Parallel Pixel Maps - Githubissues

ripytide commented 6 months ago

This is just a draft so I can get some feedback on an initial implementation of map_subpixels_parallel() before I add the remaining variation of functions map_subpixels_parallel_mut() map_pixels_parallel() map_pixels_parallel_mut().

This would address #429

ripytide commented 6 months ago

I've just realized this was attempted in #446 but was closed due to being slower than the original. After reading the PR it looks like it used par_bridge as image may not have had raw par iterators 4 years ago which it now has. I'll do some benchmarks to test how my implementation is compared to the non-parallel version.

ripytide commented 6 months ago

Here are the results:

running 4 tests
test map::benches::bench_map_subpixels_100           ... bench:       9,856 ns/iter (+/- 1,715)
test map::benches::bench_map_subpixels_1000              ... bench:   1,047,116 ns/iter (+/- 42,256)
test map::benches::bench_map_subpixels_parallel_100   ... bench:      26,220 ns/iter (+/- 14,109)
test map::benches::bench_map_subpixels_parallel_1000   ... bench:     375,886 ns/iter (+/- 170,319)

As can be seen which function is faster depends on the size of the image, 100x100 images are faster with the non-parallel version whereas 1000x1000 images are faster with the parallel version.

Morgane55440 commented 6 months ago

my PC is slower than yours (probably all the other stuff i'm running), but i might have something to help for the inefficiencies for low values.
_ _ _
_What you are asked to do:_
Answer these questions about the thread on parallel pixel maps:
(a) Which issue number would the draft address?
(b) Why was the earlier attempt in #446 closed?
(c) Which version is faster for 1000x1000 images?

_Material shown:_
_ _ _
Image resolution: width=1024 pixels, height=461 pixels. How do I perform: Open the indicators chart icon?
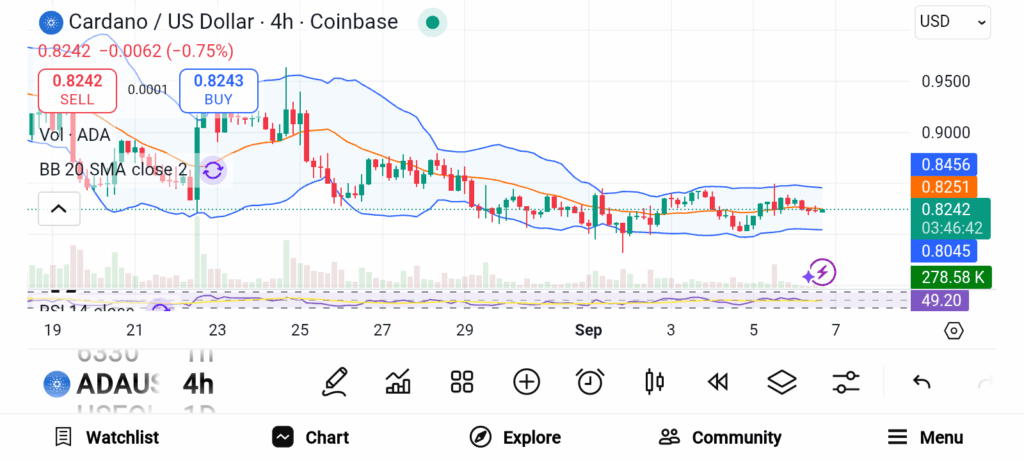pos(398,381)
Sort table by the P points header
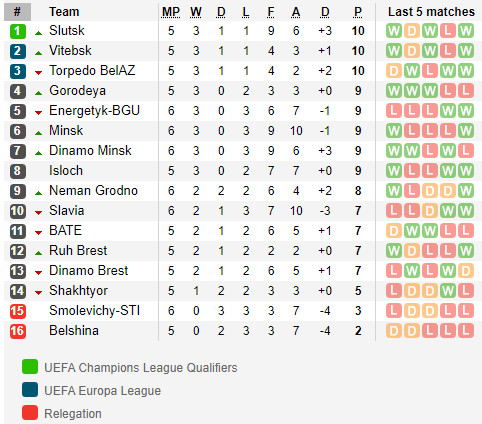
_ _ _
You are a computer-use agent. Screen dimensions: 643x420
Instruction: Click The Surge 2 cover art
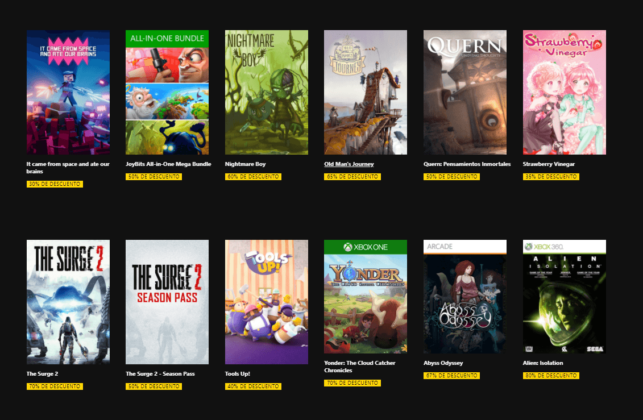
_ _ _
_Expected output:_
(a) #429
(b) It was slower than the original.
(c) The parallel version